> **Assignment**
Copy word for word, please, the lines of the entries below running from the one containing "Majeeed – No More (69, 794)" to the one containing "[instagram] (70, 2299)", both ends included.

> **Given data**
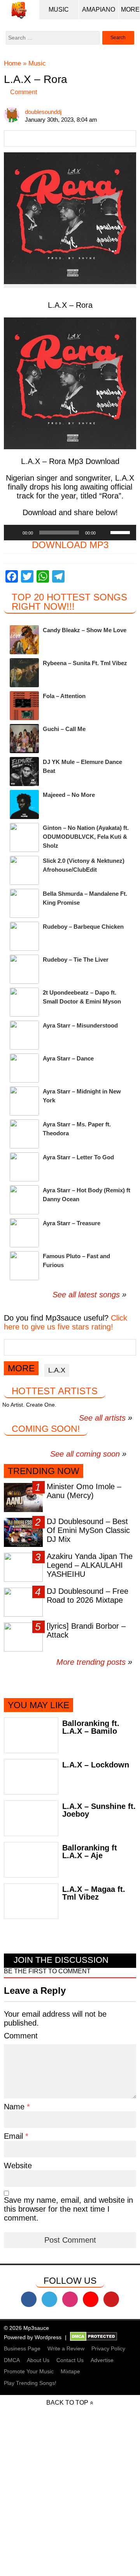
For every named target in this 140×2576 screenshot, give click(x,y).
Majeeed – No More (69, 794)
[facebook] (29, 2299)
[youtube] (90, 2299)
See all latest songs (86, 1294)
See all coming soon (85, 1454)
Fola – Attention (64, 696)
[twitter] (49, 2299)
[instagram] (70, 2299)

* * *

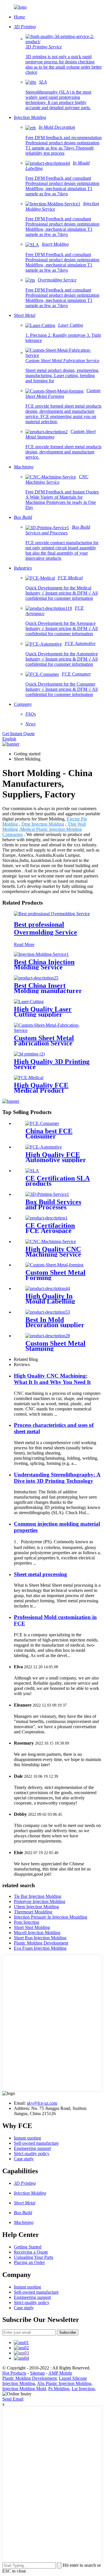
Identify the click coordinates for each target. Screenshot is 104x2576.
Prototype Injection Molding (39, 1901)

> **Result**
Majeeed – No More (69, 794)
[facebook] (29, 2299)
[youtube] (90, 2299)
See all latest songs (86, 1294)
See all coming soon (85, 1454)
Fola – Attention (64, 696)
[twitter] (49, 2299)
[instagram] (70, 2299)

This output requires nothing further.